Find the string "profile" in the records and copy each line where it occurs.

Stored data:
▬▬▬

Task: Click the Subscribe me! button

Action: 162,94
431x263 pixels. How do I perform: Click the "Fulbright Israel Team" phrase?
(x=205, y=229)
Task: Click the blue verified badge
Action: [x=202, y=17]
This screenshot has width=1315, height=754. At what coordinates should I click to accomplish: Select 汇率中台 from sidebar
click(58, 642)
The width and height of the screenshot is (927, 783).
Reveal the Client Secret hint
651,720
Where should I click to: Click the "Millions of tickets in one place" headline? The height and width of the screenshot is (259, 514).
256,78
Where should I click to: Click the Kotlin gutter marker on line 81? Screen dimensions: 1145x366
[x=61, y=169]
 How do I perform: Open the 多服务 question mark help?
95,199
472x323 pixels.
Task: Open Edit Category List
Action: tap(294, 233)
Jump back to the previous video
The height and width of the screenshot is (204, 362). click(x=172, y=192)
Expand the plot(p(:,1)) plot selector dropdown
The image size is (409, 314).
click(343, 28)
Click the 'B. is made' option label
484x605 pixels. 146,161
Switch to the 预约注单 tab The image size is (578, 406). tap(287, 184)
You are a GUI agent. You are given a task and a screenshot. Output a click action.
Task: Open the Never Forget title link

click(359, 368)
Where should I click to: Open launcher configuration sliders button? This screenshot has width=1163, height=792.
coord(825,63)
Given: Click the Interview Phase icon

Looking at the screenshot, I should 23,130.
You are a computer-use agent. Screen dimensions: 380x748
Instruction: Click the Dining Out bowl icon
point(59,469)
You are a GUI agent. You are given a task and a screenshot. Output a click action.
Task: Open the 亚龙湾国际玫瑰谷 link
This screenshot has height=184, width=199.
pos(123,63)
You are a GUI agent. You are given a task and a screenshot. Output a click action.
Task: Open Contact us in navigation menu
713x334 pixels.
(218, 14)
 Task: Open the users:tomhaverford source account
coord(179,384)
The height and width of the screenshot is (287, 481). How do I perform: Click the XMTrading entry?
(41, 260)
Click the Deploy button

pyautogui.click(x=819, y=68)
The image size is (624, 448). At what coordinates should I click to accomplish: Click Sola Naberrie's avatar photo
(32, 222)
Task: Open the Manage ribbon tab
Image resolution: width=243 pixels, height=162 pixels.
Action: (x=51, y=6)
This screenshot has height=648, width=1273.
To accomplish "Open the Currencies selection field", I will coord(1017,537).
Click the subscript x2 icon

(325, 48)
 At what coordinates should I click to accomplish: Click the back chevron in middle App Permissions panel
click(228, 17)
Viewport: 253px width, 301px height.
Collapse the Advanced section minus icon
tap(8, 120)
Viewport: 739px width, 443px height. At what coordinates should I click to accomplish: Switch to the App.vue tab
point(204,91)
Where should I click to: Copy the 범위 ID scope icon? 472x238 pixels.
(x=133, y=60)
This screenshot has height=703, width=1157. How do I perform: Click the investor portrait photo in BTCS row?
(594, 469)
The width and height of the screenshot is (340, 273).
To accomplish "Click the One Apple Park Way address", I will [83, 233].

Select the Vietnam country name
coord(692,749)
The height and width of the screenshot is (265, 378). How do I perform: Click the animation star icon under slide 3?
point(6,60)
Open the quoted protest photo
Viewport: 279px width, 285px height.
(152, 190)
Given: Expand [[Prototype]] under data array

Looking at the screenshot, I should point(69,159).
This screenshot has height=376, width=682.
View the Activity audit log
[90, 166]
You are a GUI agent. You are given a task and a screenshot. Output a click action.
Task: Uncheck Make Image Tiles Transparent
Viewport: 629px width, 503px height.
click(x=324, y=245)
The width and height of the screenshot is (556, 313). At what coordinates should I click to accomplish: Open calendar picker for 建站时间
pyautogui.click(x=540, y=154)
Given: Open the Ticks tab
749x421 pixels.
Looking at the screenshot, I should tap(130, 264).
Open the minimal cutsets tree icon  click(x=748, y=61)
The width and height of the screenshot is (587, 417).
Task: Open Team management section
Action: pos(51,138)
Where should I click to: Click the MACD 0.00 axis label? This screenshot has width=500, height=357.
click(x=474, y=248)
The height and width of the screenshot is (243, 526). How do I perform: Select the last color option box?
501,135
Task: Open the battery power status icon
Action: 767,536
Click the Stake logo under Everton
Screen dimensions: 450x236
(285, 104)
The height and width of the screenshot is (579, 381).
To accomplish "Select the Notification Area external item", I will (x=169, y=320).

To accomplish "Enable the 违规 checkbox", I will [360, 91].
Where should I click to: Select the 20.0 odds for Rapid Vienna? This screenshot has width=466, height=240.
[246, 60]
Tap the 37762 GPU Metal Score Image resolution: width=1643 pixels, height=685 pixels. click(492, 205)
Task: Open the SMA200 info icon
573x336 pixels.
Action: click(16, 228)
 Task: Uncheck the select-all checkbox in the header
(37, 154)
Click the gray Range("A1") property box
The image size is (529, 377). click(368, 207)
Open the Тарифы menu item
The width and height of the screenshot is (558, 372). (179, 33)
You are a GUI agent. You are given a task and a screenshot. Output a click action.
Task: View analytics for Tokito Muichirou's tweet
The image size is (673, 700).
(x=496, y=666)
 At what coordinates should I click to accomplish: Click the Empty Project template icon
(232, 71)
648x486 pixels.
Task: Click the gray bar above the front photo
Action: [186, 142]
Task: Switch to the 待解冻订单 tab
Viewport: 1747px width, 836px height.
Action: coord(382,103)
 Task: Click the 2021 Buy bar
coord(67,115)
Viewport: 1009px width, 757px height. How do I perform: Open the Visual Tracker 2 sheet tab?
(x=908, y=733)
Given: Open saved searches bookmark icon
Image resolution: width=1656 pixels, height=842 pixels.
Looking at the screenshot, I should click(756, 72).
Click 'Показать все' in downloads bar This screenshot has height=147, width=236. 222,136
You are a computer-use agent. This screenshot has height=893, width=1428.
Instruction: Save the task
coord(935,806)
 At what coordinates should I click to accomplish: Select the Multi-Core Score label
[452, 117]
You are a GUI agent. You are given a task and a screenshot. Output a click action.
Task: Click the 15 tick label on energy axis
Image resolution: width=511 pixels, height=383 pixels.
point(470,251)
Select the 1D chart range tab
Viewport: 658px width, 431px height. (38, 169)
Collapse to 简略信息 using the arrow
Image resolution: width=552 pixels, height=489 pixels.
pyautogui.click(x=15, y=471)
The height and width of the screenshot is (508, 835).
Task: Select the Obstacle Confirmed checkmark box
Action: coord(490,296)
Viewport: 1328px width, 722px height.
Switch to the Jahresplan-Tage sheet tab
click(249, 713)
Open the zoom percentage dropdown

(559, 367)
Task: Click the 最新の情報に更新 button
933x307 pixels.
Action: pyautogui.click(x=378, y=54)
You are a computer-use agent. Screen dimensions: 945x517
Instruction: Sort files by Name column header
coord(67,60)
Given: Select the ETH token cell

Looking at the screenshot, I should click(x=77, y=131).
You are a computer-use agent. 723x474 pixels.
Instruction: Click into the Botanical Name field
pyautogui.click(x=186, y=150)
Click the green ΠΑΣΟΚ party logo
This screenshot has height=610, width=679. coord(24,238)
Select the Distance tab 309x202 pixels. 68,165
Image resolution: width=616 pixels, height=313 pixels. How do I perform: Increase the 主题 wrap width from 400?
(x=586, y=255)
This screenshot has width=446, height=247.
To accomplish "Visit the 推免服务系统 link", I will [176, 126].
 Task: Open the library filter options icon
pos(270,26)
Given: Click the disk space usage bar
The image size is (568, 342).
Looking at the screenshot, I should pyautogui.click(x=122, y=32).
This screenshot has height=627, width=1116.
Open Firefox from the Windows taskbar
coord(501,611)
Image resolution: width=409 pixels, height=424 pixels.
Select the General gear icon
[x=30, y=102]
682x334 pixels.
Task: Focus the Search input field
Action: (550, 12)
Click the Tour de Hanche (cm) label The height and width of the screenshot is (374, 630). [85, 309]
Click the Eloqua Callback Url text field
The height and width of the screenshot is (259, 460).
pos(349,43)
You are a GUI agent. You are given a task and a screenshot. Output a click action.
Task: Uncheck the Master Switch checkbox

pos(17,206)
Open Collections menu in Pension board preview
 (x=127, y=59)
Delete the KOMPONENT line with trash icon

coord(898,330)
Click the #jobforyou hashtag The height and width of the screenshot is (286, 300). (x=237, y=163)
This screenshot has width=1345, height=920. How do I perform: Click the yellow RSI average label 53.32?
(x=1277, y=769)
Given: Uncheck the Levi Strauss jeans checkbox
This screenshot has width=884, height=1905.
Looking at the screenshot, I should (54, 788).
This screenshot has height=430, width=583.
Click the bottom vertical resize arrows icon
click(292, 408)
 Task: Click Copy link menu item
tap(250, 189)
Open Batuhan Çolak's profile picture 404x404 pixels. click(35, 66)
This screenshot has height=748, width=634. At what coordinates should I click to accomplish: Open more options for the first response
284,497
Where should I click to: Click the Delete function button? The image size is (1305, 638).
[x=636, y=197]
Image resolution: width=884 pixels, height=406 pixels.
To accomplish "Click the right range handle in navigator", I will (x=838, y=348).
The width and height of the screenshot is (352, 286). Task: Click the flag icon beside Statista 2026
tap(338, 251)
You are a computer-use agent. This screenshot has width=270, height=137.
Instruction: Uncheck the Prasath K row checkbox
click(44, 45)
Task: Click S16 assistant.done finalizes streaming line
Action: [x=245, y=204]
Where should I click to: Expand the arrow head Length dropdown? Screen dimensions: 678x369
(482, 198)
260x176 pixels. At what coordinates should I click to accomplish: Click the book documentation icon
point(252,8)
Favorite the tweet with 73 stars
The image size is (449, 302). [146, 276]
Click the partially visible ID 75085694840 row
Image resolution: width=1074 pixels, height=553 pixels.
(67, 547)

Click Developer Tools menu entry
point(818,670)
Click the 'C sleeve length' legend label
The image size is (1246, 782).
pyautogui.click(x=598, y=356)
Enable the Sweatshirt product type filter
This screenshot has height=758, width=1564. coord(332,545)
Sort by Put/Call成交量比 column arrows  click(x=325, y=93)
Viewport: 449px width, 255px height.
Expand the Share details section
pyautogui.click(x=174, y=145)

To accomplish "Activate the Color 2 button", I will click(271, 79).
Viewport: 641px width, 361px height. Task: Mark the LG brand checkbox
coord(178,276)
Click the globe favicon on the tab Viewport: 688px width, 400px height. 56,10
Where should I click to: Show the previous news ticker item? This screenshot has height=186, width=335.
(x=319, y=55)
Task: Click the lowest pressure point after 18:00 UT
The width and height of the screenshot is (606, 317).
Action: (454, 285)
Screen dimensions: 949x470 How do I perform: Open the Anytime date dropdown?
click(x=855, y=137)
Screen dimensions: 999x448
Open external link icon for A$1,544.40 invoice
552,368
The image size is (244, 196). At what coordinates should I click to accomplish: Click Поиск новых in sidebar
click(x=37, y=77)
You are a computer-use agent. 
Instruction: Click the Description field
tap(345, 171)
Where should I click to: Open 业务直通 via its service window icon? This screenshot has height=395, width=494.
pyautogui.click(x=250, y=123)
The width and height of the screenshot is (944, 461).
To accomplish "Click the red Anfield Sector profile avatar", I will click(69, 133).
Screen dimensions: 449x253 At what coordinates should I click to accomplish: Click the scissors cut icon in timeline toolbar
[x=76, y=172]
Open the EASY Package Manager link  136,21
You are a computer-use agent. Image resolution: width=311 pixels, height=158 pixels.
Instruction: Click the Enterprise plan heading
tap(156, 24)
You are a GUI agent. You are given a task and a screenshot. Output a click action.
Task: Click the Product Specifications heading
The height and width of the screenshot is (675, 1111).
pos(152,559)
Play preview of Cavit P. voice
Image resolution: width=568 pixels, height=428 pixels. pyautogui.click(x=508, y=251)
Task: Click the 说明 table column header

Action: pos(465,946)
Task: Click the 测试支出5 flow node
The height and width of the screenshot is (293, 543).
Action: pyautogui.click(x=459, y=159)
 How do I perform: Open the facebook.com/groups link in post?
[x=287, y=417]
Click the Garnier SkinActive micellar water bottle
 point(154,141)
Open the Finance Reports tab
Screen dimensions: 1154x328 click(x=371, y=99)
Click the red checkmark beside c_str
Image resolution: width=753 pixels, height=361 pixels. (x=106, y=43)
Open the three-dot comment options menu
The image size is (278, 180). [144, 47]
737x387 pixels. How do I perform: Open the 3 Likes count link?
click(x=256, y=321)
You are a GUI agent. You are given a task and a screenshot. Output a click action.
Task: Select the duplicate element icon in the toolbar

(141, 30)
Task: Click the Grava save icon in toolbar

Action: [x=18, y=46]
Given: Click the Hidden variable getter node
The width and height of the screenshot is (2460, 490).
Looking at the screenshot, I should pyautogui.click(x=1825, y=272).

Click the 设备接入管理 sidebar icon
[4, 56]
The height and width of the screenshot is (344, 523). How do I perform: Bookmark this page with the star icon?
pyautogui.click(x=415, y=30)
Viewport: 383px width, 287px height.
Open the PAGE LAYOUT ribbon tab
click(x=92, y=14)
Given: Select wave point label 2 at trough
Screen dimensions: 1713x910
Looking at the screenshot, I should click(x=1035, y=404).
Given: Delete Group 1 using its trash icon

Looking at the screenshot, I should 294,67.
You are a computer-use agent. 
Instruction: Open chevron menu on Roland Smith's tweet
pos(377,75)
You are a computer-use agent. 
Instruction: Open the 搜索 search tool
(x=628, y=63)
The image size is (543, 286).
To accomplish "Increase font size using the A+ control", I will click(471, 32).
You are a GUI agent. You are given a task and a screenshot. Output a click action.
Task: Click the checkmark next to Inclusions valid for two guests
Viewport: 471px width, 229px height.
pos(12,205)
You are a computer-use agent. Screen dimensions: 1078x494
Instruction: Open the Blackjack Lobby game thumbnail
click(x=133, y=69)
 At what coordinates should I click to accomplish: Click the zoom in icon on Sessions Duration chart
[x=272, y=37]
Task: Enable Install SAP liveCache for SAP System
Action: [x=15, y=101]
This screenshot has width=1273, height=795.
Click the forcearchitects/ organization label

▬▬▬

▶ **EXERCISE RESULT**
Open Batuhan Çolak's profile picture 404x404 pixels. click(35, 66)
To accomplish "Click the red Anfield Sector profile avatar", I will click(69, 133).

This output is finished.